Sandy Bridge L2 Cache

By: MS (ms.delete@this.lostcircuits.com), January 19, 2011 2:32 pm
Room: Moderated Discussions
MS (ms@lostcircuits.com) on 1/18/11 wrote:
---------------------------
>David Kanter (dkanter@realworldtech.com) on 1/18/11 wrote:
>---------------------------
>>MS (ms@lostcircuits.com) on 1/18/11 wrote:
>>---------------------------
>>>David Kanter (dkanter@realworldtech.com) on 1/18/11 wrote:
>>>---------------------------
>>>>MS (ms@lostcircuits.com) on 1/18/11 wrote:
>>>>---------------------------
>>>>>David Kanter (dkanter@realworldtech.com) on 1/18/11 wrote:
>>>>>---------------------------
>>>>>
>>>>>
>>>>>>
>>>>>>Look at the bandwidth for a 512KB or 1MB data set. That's large enough to spill
>>>>>>into the L2 cache (128KB or 256KB/core). The respective bandwidth numbers are ~300GB/s
>>>>>>and 250GB/s for a 3.4GHz part that can hit a peak of 3.8GHz with 4 cores active.
>>>>>>
>>>>>>300GB/s --> 75.0GB/s per core --> 19.7-22.1B per core*cycle
>>>>>>
>>>>>>250GB/s --> 62.5GB/s per core --> 16.4-18.4B per core*cycle
>>>>>>
>>>>>>Both of these numbers suggest that the theoretical maximum must be above 16B/cycle,
>>>>>>since the test will not hit 100% of peak.
>>>>>>
>>>>>
>>>>>>David
>>>>>
>>>>>You cannot fit a 512kB data set into a 256kB cache, the >numbers you were looking
>>>>>at appear to be LLC rather than L2. L2 numbers are >everything from 32kB to 256.
>>>>
>>>>My understanding is that it's a total of 512KB that is split between the 4 different
>>>>caches. I don't really place much faith in tools like Sandra in the first place,
>>>>and they certainly do little to explain the precise nature of the tests.
>>>>
>>>>>I ran the benchmark, though on a single thread and I am >getting 75GB/sec for both
>>>>>L1D and L2, which comes out to 21.8 bytes/ cycle (at >3.7GHz) so you are probably right about the 32-byte path.
>>>>
>>>>Do you have any way to verify that the hits are occurring in the L2 and not L1D?

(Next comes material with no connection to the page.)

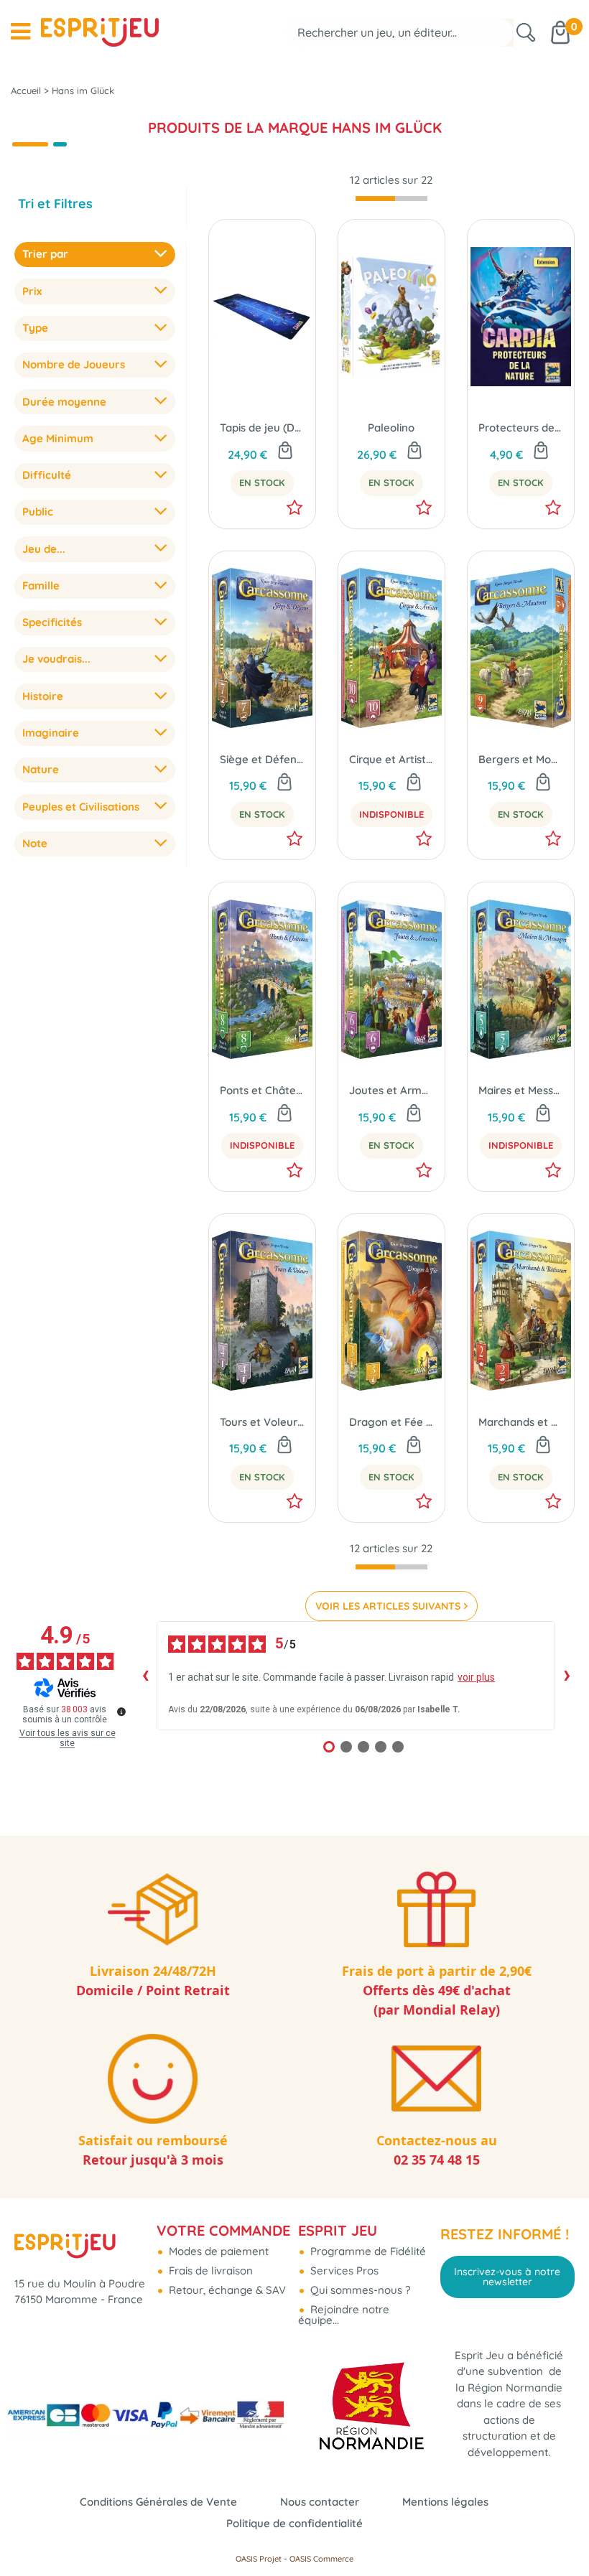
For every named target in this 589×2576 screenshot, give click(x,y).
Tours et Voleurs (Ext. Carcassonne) (262, 1422)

>>>>Or are you using a larger data set that is only fully resident in the L2?
>>>>
>>>>David
>>>
>>>Sandra uses an adaptation of Stream just like everybody else and I am actually
>>>talking quite often to Adrian regarding some of the benchmarks and for the most
>>>part they are just as good as any other esoteric bench.
>>>
>>>Each core has a 256 kB discrete L2 cache which gives a combined 1MB L2 but they
>>>are discrete and you cannot span data across them, which is the fundamental difference
>>>to a shared cache like the L3 or LLC.
>>
>>I'm aware : )
>>
>>>If it is a data set, then that is one "coherent data structure" which means that
>>>if there are discrete caches for the different cores, the data set cannot span across
>>>core boundaries.
>>>In other words, the max size that fits into the L2 cache is 256kB
>>>for each data set. Similarly, any data structure that is larger than 32kB will
>>>not fit into the L1D but has to go into the L2 cache.
>>
>>Yes, that's true, but you can fit 32KB of your large structure into the L1 cache.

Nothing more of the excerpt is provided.